Task objective:
Your answer must be the full set of entries, reproduced exactly.

Material provided:
-------

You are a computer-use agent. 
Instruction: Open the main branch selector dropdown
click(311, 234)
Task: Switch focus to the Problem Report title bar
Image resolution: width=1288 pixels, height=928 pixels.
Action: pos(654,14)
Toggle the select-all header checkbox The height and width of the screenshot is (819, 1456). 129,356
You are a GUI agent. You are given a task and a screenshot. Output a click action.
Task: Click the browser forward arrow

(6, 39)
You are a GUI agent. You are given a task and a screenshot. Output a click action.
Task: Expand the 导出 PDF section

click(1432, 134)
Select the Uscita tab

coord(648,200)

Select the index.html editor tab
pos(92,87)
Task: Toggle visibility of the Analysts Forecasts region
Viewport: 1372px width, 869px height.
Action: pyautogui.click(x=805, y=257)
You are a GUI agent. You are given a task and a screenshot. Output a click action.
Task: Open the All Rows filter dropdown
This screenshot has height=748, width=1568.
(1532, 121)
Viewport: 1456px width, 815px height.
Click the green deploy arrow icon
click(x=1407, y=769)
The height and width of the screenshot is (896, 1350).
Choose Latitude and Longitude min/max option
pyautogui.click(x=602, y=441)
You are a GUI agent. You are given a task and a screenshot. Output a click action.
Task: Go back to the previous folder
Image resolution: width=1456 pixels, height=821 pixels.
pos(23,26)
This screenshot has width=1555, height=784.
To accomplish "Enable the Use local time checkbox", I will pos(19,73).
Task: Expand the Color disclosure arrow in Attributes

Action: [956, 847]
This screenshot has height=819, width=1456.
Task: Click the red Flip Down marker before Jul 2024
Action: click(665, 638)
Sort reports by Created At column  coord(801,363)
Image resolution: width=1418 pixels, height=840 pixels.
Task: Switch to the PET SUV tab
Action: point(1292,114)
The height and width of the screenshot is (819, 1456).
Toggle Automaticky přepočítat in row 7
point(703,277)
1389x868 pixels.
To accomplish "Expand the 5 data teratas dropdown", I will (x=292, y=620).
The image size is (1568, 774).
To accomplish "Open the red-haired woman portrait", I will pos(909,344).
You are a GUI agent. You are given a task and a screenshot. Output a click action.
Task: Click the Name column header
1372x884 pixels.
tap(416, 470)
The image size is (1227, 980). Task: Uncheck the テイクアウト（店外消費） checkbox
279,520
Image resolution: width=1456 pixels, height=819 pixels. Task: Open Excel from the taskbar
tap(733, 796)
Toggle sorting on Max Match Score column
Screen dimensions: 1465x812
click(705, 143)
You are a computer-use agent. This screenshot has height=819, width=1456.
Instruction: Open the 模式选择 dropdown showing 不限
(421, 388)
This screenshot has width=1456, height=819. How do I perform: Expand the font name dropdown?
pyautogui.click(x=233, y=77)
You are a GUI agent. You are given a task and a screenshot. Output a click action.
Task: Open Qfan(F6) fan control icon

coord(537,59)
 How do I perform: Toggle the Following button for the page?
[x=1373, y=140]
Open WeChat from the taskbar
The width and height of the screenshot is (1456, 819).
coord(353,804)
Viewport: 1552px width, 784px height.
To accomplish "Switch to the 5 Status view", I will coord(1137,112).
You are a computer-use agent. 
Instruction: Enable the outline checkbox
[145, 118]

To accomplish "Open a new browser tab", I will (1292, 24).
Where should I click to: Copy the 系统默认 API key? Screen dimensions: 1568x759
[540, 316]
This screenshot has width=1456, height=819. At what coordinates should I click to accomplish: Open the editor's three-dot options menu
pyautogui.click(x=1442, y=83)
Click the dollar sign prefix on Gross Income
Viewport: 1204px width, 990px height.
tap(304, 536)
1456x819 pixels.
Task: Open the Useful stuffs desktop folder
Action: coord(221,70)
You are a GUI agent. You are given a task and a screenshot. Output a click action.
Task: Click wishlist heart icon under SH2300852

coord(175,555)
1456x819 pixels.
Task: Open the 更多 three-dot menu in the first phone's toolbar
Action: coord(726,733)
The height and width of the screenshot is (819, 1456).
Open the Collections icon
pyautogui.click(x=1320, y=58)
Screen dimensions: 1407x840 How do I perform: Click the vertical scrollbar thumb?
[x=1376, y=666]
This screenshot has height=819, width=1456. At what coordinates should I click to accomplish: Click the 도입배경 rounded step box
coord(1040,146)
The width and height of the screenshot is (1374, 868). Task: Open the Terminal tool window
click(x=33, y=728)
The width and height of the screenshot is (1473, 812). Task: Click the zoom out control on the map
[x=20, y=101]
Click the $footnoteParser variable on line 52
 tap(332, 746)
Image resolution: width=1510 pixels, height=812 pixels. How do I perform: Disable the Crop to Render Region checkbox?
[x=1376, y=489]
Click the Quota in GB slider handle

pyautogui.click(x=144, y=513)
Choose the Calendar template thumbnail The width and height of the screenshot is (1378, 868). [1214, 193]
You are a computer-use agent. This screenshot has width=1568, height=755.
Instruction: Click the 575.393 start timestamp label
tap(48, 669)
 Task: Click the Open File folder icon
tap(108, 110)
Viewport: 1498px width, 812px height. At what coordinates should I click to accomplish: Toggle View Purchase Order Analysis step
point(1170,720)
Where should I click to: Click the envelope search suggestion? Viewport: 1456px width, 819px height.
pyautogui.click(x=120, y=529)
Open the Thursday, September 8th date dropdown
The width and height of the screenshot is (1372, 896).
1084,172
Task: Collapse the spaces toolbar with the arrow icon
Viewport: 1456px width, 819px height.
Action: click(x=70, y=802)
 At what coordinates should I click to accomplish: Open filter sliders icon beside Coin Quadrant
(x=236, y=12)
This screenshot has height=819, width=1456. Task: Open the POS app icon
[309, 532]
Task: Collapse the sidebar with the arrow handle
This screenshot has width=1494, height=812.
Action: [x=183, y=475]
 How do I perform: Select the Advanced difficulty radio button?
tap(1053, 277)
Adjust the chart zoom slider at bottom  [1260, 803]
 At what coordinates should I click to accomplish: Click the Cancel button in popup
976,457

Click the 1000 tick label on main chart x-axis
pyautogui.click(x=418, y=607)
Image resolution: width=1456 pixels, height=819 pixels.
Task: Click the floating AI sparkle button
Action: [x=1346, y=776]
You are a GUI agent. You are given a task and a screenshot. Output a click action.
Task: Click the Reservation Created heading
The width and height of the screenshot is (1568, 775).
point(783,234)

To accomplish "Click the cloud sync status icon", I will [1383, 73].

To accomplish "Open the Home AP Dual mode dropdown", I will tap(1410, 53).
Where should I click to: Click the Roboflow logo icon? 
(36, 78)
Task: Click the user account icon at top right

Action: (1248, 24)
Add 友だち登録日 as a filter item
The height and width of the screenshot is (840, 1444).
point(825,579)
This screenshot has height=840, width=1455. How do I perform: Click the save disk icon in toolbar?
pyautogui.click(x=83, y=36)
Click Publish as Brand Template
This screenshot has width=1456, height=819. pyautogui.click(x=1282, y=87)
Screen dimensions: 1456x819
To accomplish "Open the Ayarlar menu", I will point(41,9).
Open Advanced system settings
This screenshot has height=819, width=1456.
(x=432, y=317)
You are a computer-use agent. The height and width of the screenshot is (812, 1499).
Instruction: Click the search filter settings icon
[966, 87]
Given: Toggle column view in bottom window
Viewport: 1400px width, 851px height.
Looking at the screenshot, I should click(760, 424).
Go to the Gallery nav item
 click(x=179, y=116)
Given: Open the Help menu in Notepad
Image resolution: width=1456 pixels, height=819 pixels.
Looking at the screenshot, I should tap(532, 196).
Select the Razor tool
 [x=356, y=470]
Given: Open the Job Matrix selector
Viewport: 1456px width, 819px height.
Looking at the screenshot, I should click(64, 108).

-------

Result:
You are a computer-use agent. 
Instruction: Open the main branch selector dropdown
click(311, 234)
Task: Switch focus to the Problem Report title bar
Image resolution: width=1288 pixels, height=928 pixels.
Action: pos(654,14)
Toggle the select-all header checkbox The height and width of the screenshot is (819, 1456). 129,356
You are a GUI agent. You are given a task and a screenshot. Output a click action.
Task: Click the browser forward arrow

(6, 39)
You are a GUI agent. You are given a task and a screenshot. Output a click action.
Task: Expand the 导出 PDF section

click(1432, 134)
Select the Uscita tab

coord(648,200)

Select the index.html editor tab
pos(92,87)
Task: Toggle visibility of the Analysts Forecasts region
Viewport: 1372px width, 869px height.
Action: pyautogui.click(x=805, y=257)
You are a GUI agent. You are given a task and a screenshot. Output a click action.
Task: Open the All Rows filter dropdown
This screenshot has height=748, width=1568.
(1532, 121)
Viewport: 1456px width, 815px height.
Click the green deploy arrow icon
click(x=1407, y=769)
The height and width of the screenshot is (896, 1350).
Choose Latitude and Longitude min/max option
pyautogui.click(x=602, y=441)
You are a GUI agent. You are given a task and a screenshot. Output a click action.
Task: Go back to the previous folder
Image resolution: width=1456 pixels, height=821 pixels.
pos(23,26)
This screenshot has width=1555, height=784.
To accomplish "Enable the Use local time checkbox", I will pos(19,73).
Task: Expand the Color disclosure arrow in Attributes

Action: [956, 847]
This screenshot has height=819, width=1456.
Task: Click the red Flip Down marker before Jul 2024
Action: click(665, 638)
Sort reports by Created At column  coord(801,363)
Image resolution: width=1418 pixels, height=840 pixels.
Task: Switch to the PET SUV tab
Action: point(1292,114)
The height and width of the screenshot is (819, 1456).
Toggle Automaticky přepočítat in row 7
point(703,277)
1389x868 pixels.
To accomplish "Expand the 5 data teratas dropdown", I will (x=292, y=620).
The image size is (1568, 774).
To accomplish "Open the red-haired woman portrait", I will pos(909,344).
You are a GUI agent. You are given a task and a screenshot. Output a click action.
Task: Click the Name column header
1372x884 pixels.
tap(416, 470)
The image size is (1227, 980). Task: Uncheck the テイクアウト（店外消費） checkbox
279,520
Image resolution: width=1456 pixels, height=819 pixels. Task: Open Excel from the taskbar
tap(733, 796)
Toggle sorting on Max Match Score column
Screen dimensions: 1465x812
click(705, 143)
You are a computer-use agent. This screenshot has height=819, width=1456.
Instruction: Open the 模式选择 dropdown showing 不限
(421, 388)
This screenshot has width=1456, height=819. How do I perform: Expand the font name dropdown?
pyautogui.click(x=233, y=77)
You are a GUI agent. You are given a task and a screenshot. Output a click action.
Task: Open Qfan(F6) fan control icon

coord(537,59)
 How do I perform: Toggle the Following button for the page?
[x=1373, y=140]
Open WeChat from the taskbar
The width and height of the screenshot is (1456, 819).
coord(353,804)
Viewport: 1552px width, 784px height.
To accomplish "Switch to the 5 Status view", I will coord(1137,112).
You are a computer-use agent. 
Instruction: Enable the outline checkbox
[145, 118]

To accomplish "Open a new browser tab", I will (1292, 24).
Where should I click to: Copy the 系统默认 API key? Screen dimensions: 1568x759
[540, 316]
This screenshot has width=1456, height=819. At what coordinates should I click to accomplish: Open the editor's three-dot options menu
pyautogui.click(x=1442, y=83)
Click the dollar sign prefix on Gross Income
Viewport: 1204px width, 990px height.
tap(304, 536)
1456x819 pixels.
Task: Open the Useful stuffs desktop folder
Action: coord(221,70)
You are a GUI agent. You are given a task and a screenshot. Output a click action.
Task: Click wishlist heart icon under SH2300852

coord(175,555)
1456x819 pixels.
Task: Open the 更多 three-dot menu in the first phone's toolbar
Action: coord(726,733)
The height and width of the screenshot is (819, 1456).
Open the Collections icon
pyautogui.click(x=1320, y=58)
Screen dimensions: 1407x840 How do I perform: Click the vertical scrollbar thumb?
[x=1376, y=666]
This screenshot has height=819, width=1456. At what coordinates should I click to accomplish: Click the 도입배경 rounded step box
coord(1040,146)
The width and height of the screenshot is (1374, 868). Task: Open the Terminal tool window
click(x=33, y=728)
The width and height of the screenshot is (1473, 812). Task: Click the zoom out control on the map
[x=20, y=101]
Click the $footnoteParser variable on line 52
 tap(332, 746)
Image resolution: width=1510 pixels, height=812 pixels. How do I perform: Disable the Crop to Render Region checkbox?
[x=1376, y=489]
Click the Quota in GB slider handle

pyautogui.click(x=144, y=513)
Choose the Calendar template thumbnail The width and height of the screenshot is (1378, 868). [1214, 193]
You are a computer-use agent. This screenshot has width=1568, height=755.
Instruction: Click the 575.393 start timestamp label
tap(48, 669)
 Task: Click the Open File folder icon
tap(108, 110)
Viewport: 1498px width, 812px height. At what coordinates should I click to accomplish: Toggle View Purchase Order Analysis step
point(1170,720)
Where should I click to: Click the envelope search suggestion? Viewport: 1456px width, 819px height.
pyautogui.click(x=120, y=529)
Open the Thursday, September 8th date dropdown
The width and height of the screenshot is (1372, 896).
1084,172
Task: Collapse the spaces toolbar with the arrow icon
Viewport: 1456px width, 819px height.
Action: click(x=70, y=802)
 At what coordinates should I click to accomplish: Open filter sliders icon beside Coin Quadrant
(x=236, y=12)
This screenshot has height=819, width=1456. Task: Open the POS app icon
[309, 532]
Task: Collapse the sidebar with the arrow handle
This screenshot has width=1494, height=812.
Action: [x=183, y=475]
 How do I perform: Select the Advanced difficulty radio button?
tap(1053, 277)
Adjust the chart zoom slider at bottom  [1260, 803]
 At what coordinates should I click to accomplish: Click the Cancel button in popup
976,457

Click the 1000 tick label on main chart x-axis
pyautogui.click(x=418, y=607)
Image resolution: width=1456 pixels, height=819 pixels.
Task: Click the floating AI sparkle button
Action: [x=1346, y=776]
You are a GUI agent. You are given a task and a screenshot. Output a click action.
Task: Click the Reservation Created heading
The width and height of the screenshot is (1568, 775).
point(783,234)

To accomplish "Click the cloud sync status icon", I will [1383, 73].

To accomplish "Open the Home AP Dual mode dropdown", I will tap(1410, 53).
Where should I click to: Click the Roboflow logo icon? 
(36, 78)
Task: Click the user account icon at top right

Action: (1248, 24)
Add 友だち登録日 as a filter item
The height and width of the screenshot is (840, 1444).
point(825,579)
This screenshot has height=840, width=1455. How do I perform: Click the save disk icon in toolbar?
pyautogui.click(x=83, y=36)
Click Publish as Brand Template
This screenshot has width=1456, height=819. pyautogui.click(x=1282, y=87)
Screen dimensions: 1456x819
To accomplish "Open the Ayarlar menu", I will point(41,9).
Open Advanced system settings
This screenshot has height=819, width=1456.
(x=432, y=317)
You are a computer-use agent. The height and width of the screenshot is (812, 1499).
Instruction: Click the search filter settings icon
[966, 87]
Given: Toggle column view in bottom window
Viewport: 1400px width, 851px height.
Looking at the screenshot, I should click(760, 424).
Go to the Gallery nav item
 click(x=179, y=116)
Given: Open the Help menu in Notepad
Image resolution: width=1456 pixels, height=819 pixels.
Looking at the screenshot, I should tap(532, 196).
Select the Razor tool
 [x=356, y=470]
Given: Open the Job Matrix selector
Viewport: 1456px width, 819px height.
Looking at the screenshot, I should click(64, 108).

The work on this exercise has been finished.